According to the biography of Yi Bingheogak below, what did she cultivate to get out of poverty?

#### Document passage

Yi Bingheogak (24 February 1759 — 3 March 1824) (floruit 1809), was a Korean writer.

Early life
She was born on 24 February 1759 into the Jeonju Yi clan (전주 이씨, 全州 李氏), when Yeongjo was in his 35th year of reign, to a family of scholars. Her father, Yi Chang-su, was a 13th great-grandson of King Sejong through his 12th great-grandfather, Prince Yeonghae. Her father was a gamsa (監司) who dealt with the administrative affairs of Pyongyang. Her mother was Lady Ryu of the Jinju Ryu clan, aunt of writer Ryu hui who was known for his work Muntong (文通). 

Yi married writer Seo Yu-bon at the age of 15 in 1773. Seo's family on his maternal side was part of the political faction Soron. It is recorded in Seo's work Jwasosaninmunjip (左蘇山人文集) that Yi's talent in poetry was at a level where the two could exchange Chinese poetry with each other. Life grew harder for Yi as a result of Seo's early retirement amidst political troubles, so she cultivated a tea garden to get out of poverty. Her work Gyuhap chongseo was written then. After Seo died in 1822, she wrote Jeomyeongsa (絶命詞), a poem about the end of life (in this case her husband's) for her husband. She did not comb her hair or wash her face and remained in her house. She died in 1824 at age 66, 2 years after Seo's death.

########
#### Dataset entries

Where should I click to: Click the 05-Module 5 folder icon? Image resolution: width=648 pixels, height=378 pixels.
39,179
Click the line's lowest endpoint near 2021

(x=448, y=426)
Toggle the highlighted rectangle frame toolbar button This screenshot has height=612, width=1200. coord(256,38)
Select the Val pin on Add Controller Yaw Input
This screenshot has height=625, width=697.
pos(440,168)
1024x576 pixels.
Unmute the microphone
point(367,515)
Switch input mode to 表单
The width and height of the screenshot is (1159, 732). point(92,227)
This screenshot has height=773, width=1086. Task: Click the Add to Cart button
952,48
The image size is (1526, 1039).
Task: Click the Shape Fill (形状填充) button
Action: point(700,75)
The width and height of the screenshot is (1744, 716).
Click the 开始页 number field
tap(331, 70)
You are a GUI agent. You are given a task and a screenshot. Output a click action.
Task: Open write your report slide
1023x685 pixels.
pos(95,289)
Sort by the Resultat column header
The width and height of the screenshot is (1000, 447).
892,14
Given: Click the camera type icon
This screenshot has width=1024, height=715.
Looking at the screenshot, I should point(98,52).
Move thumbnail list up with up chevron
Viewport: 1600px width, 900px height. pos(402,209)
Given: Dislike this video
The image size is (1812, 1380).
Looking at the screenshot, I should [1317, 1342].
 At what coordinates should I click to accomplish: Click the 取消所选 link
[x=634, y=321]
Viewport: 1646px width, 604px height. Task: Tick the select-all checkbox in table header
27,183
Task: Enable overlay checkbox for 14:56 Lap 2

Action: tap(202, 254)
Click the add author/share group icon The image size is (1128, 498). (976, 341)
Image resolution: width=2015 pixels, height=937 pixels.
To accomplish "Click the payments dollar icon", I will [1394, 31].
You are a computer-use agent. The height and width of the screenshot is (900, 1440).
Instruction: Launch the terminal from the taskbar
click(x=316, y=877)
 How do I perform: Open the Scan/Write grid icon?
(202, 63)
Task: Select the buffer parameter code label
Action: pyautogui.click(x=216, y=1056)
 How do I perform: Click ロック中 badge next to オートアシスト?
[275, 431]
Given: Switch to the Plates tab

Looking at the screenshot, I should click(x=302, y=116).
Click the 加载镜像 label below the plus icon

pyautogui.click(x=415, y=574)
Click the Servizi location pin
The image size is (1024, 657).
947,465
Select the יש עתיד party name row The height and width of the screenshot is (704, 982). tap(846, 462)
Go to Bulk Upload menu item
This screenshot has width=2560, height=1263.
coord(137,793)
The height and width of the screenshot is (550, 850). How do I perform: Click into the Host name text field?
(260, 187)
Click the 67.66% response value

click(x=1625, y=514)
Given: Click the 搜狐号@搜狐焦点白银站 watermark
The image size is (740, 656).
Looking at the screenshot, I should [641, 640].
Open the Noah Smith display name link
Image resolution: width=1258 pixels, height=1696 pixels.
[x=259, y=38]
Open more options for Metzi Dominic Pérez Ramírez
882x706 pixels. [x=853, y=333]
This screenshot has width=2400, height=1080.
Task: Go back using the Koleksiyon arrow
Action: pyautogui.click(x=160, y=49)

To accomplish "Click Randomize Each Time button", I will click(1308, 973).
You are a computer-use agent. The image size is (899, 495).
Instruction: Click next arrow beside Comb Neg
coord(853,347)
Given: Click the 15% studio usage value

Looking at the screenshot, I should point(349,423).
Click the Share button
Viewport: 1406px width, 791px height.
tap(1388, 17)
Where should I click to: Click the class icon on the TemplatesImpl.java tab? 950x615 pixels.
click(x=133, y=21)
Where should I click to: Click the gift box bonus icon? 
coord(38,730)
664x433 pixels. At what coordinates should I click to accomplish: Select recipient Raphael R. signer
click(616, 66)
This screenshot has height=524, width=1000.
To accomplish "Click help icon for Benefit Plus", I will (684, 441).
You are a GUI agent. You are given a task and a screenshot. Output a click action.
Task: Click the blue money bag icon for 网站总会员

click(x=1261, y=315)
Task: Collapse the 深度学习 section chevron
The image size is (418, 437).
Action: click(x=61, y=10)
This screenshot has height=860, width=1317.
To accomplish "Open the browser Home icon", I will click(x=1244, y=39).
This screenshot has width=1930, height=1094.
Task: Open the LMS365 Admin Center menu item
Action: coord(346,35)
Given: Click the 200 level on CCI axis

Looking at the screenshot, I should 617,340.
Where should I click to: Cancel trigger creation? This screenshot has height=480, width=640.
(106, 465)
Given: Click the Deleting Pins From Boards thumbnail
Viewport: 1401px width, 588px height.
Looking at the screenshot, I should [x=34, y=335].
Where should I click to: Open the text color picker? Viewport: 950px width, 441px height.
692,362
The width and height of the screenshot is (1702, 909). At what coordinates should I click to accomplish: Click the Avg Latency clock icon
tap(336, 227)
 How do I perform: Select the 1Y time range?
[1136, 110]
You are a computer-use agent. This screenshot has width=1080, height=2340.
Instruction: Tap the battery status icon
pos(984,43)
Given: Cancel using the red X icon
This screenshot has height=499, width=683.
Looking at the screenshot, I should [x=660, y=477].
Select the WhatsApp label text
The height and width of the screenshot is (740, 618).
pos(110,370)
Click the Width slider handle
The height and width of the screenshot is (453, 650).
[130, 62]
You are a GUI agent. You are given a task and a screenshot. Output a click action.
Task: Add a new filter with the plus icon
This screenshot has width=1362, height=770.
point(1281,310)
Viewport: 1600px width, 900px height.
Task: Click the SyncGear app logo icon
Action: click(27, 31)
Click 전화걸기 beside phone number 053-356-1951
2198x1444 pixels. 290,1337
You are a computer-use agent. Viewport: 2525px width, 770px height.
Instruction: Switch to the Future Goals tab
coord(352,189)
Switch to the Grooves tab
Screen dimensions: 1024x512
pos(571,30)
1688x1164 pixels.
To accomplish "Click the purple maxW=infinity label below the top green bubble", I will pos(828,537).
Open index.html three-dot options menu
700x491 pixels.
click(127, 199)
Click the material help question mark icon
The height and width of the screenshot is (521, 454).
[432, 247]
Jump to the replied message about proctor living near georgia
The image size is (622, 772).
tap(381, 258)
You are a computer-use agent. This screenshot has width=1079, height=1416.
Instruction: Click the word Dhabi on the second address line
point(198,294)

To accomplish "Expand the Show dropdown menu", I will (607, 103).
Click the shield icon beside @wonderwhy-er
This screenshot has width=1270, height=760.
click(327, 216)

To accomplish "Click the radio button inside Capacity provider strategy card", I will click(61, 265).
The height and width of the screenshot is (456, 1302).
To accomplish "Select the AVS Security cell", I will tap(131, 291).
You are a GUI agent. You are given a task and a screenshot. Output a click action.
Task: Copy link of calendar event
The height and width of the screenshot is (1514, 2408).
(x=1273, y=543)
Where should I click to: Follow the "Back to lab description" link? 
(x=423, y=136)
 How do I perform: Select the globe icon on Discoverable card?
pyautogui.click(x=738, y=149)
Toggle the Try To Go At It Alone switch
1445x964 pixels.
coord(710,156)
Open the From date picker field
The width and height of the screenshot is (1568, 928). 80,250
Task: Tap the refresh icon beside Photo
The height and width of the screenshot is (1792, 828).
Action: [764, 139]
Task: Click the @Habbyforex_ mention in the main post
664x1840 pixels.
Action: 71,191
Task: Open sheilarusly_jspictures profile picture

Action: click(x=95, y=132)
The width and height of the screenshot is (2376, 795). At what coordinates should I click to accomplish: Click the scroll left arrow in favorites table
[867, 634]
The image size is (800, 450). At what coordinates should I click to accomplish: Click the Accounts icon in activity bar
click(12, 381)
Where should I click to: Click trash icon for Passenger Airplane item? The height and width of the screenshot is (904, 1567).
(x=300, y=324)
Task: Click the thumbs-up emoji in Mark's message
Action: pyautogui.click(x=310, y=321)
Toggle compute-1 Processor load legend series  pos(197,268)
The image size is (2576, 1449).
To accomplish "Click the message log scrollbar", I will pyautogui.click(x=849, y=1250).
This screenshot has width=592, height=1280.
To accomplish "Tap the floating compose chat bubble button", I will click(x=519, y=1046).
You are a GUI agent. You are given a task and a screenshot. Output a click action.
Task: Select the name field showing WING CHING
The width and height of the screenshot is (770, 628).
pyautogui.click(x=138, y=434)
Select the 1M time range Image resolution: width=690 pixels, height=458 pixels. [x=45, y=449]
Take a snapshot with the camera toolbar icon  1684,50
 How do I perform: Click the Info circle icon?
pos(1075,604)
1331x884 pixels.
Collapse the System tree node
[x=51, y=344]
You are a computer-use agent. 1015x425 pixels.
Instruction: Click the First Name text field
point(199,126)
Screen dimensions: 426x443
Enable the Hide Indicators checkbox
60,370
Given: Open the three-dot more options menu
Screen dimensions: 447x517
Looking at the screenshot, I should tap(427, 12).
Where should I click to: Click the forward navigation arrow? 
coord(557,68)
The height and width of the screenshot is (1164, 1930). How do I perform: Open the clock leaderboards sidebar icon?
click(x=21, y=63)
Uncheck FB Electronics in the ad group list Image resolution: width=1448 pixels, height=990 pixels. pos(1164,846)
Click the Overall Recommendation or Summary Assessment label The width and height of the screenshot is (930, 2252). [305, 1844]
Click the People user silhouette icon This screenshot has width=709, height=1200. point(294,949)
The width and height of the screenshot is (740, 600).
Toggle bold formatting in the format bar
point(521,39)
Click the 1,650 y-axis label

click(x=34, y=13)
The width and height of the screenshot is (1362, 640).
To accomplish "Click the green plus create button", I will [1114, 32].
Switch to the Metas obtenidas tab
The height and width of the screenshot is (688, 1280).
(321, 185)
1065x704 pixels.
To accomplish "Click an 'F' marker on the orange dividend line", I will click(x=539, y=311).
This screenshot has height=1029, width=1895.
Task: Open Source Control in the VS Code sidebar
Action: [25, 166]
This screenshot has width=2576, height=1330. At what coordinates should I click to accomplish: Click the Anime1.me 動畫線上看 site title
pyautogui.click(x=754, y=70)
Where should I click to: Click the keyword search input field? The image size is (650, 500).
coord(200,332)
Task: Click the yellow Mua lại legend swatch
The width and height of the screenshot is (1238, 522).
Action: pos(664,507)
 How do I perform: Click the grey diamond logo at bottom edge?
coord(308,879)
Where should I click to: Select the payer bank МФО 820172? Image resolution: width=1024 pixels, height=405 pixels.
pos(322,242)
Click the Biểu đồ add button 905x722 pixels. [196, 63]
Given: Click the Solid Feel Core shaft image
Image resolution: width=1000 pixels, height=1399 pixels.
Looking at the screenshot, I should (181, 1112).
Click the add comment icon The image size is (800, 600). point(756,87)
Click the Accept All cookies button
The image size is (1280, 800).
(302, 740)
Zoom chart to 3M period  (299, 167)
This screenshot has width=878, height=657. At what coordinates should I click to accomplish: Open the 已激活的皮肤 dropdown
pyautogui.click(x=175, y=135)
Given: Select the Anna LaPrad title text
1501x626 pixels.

########

> _Solution_
A tea garden.